AWS Enables Real-Time Voice Applications with SageMaker AI Bidirectional Streaming and vLLM

According to aws.amazon.com, Amazon Web Services launched bidirectional streaming capabilities for real-time inference on Amazon SageMaker AI starting in November 2025. The feature enables continuous data streaming in both directions between clients and model containers, addressing the latency limitations of traditional request-response inference for voice applications.

The announcement highlights integration with vLLM, an inference engine that now supports real-time audio transcription through its Realtime API using WebSockets for bidirectional streaming between client and server, according to aws.amazon.com. AWS demonstrated the capability by deploying Voxtral-Mini-4B-Realtime-2602, described as Mistral AI’s compact real-time speech model, to a SageMaker AI endpoint using a vLLM container.

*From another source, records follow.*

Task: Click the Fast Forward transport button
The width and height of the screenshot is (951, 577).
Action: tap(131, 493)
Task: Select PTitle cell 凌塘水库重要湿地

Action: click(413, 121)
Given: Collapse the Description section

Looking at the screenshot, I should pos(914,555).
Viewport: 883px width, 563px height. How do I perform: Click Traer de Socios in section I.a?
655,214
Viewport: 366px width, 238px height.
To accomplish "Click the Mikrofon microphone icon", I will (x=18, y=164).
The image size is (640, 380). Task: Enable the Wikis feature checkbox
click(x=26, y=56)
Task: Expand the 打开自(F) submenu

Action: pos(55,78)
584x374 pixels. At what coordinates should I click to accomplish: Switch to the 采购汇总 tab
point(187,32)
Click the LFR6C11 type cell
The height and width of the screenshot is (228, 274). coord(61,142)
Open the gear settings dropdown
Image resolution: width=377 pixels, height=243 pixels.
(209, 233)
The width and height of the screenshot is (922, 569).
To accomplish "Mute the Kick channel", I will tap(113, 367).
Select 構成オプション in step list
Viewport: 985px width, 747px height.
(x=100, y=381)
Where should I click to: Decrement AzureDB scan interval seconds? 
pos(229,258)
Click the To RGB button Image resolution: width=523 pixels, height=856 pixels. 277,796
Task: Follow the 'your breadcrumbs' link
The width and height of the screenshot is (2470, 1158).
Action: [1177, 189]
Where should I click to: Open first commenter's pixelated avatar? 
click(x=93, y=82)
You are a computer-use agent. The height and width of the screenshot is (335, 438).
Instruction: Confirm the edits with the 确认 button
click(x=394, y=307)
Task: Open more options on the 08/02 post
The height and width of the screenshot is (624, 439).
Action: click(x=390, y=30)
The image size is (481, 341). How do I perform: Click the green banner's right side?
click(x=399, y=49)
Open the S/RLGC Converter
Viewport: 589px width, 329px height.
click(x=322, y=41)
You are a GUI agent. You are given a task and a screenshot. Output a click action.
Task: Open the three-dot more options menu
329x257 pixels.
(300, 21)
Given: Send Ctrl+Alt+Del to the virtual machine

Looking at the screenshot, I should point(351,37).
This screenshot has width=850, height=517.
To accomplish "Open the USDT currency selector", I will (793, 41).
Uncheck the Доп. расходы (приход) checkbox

According to aws.amazon.com, this configuration creates “a fully managed, speech-to-text service where audio flows in and transcription flows back in real time.” The company states the technology supports use cases including voice agents, live captioning, contact center analytics, and accessibility tools. A complete implementation example is available in AWS’s GitHub repository.

The announcement emphasizes that traditional inference approaches fail for real-time speech applications because “transcription cannot begin until the entire audio recording has been received,” according to aws.amazon.com, creating latency incompatible with real-time requirements.